RENCONTRE AVEC NEUHOFF : « CAMPING 3 ? UN GRAND FILM ! »

ÉRIC NEUHOFF

Le critique ciné du Figaro et du Masque et la plume fait hurler la profession avec son pamphlet (très) Cher cinéma français, dans lequel il tire à boulets rouges sur tout un pan de la production nationale d’aujourd’hui.

Il y a très longtemps, Technikart titrait en une, avec un nombril en gros plan, « Pourquoi le cinéma français est nul ». Tu nous as plagié…
Éric Neuhoff : Vous étiez précurseurs, pour une fois. Et les scénaristes vous ont écouté surtout. Ça ne s’est pas arrangé.

Si tu trouves les films français si mauvais, pourquoi te les infliges-tu chaque semaine pour Le Figaro ?
Parce que je suis optimiste : j’espère toujours en trouver un qui va me plaire, et en plus je suis payé pour ça, donc… Mais mon film est né d’un ras-le-bol… Un jour, j’ai craqué, il fallait tirer la sonnette d’alarme, parce qu’on est le seul pays où on produit 250 films par an. Mais pour en garder combien au final ?

À quand remonte cette crise que tu évoques ?
Aux années 80. Là, j’ai vu le phénomène de bascule. Le symbole, c’est Le Grand Bleu : le vide absolu, l’image clinquante, et puis un film où on a l’impression d’être plus intelligent que le metteur en scène. Enfin, contrairement à d’autres films de Besson, les acteurs avaient un tuba dans la bouche, ça leur évitait de réciter des dialogues débiles.

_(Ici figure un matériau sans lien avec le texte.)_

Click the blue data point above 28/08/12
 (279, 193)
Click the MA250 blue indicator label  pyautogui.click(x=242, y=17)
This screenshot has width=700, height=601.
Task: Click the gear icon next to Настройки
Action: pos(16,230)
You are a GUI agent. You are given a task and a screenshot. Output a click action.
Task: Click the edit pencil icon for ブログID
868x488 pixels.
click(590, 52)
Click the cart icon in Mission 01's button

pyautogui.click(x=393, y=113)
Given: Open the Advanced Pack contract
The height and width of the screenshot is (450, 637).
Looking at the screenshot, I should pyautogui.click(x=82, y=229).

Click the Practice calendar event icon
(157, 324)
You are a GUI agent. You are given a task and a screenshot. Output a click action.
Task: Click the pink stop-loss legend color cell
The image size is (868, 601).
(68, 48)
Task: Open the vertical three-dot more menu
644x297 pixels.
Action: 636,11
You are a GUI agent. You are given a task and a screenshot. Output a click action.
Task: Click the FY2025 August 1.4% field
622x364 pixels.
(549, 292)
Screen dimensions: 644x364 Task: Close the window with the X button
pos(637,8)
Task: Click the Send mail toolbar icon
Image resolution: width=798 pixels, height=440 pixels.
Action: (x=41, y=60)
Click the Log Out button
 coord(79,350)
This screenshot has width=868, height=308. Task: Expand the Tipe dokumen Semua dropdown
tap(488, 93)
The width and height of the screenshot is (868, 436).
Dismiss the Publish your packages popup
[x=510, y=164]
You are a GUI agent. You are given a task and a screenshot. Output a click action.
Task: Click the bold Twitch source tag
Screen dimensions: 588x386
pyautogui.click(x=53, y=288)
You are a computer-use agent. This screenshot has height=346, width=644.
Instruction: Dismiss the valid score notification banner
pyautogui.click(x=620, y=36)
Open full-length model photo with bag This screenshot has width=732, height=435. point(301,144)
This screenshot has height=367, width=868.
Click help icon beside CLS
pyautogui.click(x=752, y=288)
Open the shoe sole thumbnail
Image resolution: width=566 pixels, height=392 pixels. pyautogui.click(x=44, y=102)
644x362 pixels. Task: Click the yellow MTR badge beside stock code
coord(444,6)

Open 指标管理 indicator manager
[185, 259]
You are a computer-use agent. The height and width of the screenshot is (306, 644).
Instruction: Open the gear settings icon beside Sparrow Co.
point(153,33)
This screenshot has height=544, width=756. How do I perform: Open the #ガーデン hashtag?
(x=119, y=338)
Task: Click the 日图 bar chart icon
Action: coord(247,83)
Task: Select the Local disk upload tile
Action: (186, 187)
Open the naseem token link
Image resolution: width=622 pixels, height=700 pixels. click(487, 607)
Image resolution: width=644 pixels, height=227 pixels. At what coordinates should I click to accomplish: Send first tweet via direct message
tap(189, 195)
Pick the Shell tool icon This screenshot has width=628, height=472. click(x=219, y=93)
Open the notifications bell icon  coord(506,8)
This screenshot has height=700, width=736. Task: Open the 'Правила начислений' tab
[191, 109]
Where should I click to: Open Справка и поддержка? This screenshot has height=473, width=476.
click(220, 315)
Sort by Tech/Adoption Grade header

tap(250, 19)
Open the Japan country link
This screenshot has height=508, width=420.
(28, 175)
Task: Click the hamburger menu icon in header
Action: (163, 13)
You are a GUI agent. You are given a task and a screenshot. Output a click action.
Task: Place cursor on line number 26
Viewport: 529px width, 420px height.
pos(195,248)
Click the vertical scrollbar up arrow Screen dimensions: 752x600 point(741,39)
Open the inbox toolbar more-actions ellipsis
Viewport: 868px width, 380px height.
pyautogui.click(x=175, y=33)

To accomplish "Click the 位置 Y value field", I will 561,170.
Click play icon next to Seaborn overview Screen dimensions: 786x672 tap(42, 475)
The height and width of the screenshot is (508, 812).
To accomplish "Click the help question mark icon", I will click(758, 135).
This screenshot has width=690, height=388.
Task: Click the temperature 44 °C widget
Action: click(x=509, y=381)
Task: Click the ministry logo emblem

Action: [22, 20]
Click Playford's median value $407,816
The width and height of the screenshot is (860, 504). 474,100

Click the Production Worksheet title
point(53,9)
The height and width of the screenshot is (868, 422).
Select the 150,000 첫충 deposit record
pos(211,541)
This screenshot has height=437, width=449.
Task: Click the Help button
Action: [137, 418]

On a évoqué le cas Besson, mais qu’est-ce qui, selon toi, ne va pas dans le cinéma français dit « d’auteur » plutôt que dans son pendant « commercial »?
Le cinéma commercial n’est ni bon ni mauvais ; l’essentiel, c’est qu’il marche. Aujourd’hui dans les films d’auteur, ce n’est ni de l’art, ni du divertissement, juste l’expression d’un esprit de sérieux terrible qui règne. Et d’un laborieux… Tous ces réalisateurs tournent un film par an comme ils passeraient le concours de Normale pour être instituteur. On a l’impression qu’ils viennent de sortir de chez le psy et qu’il leur a donné la note des six derniers mois !

À qui la faute ? Au CNC ? À la FEMIS ?
Ah oui, la FEMIS, c’est quand même la plaie du système. On ne sait pas qui sont les pires des profs ou des élèves…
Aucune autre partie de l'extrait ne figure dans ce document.